El volumen comienza con las experiencias de la propia Posadas para poder crear el hilo conductor de la novela. Es entonces cuando se remonta a la Biblia, donde se describe la primera misión de espionaje femenino documentada realizada por Rahab, una mujer que logró información para que los israelitas hicieran caer las murallas de Jericó. Recuerda también a las “comedoras de veneno” de la India, que ingerían veneno en pequeñas dosis para que un solo beso suyo bastase para matar a una persona.

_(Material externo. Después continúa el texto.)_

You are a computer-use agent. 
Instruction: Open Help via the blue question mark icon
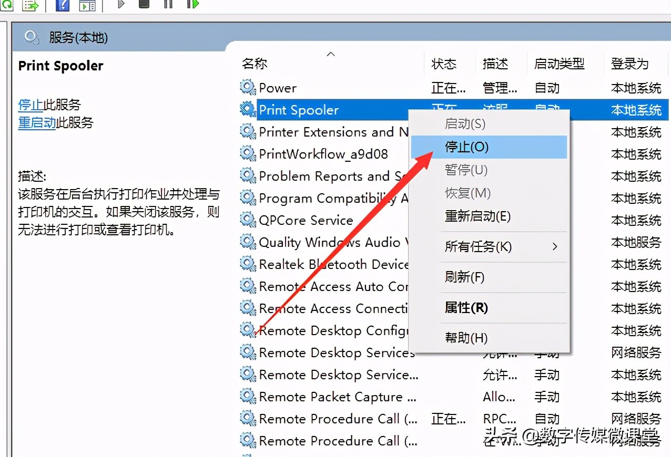click(62, 5)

Posteriormente, recorre el mundo clásico de Grecia y Roma, los tiempos de Hernán Cortés, la Edad Media o la caída de la Unión Soviética. “Licencia para espiar” finaliza con una entrevista a una espía española en activo que explica cómo se inician en la profesión, cómo es el entrenamiento y qué precio hay que pagar para convertirse en espía. “La evolución del espía ha ido a la par que la evolución de la humanidad, no se puede espiar igual en la Biblia que en el siglo XX. Los medios científicos y tecnológicos han ido cambiando y esta profesión ha ido siempre muy ligada a ellos”, ha remarcado Posadas.

Es muy difícil hacer un retrato robot de las mujeres espías. Ha habido mujeres de clase alta, humildes, reinas, princesas… Ha habido de todo. Lo único que ha tenido en común toda estas mujeres es la inteligencia y una valentía personal muy grande”, se ha pronunciado la autora. No obstante, ha dado la clave para justificar por qué etas mujeres fueron grandes profesionales: “Eran muy buenas espías porque una de las cualidades de una buena espía es que nunca nadie sepa que lo eres”.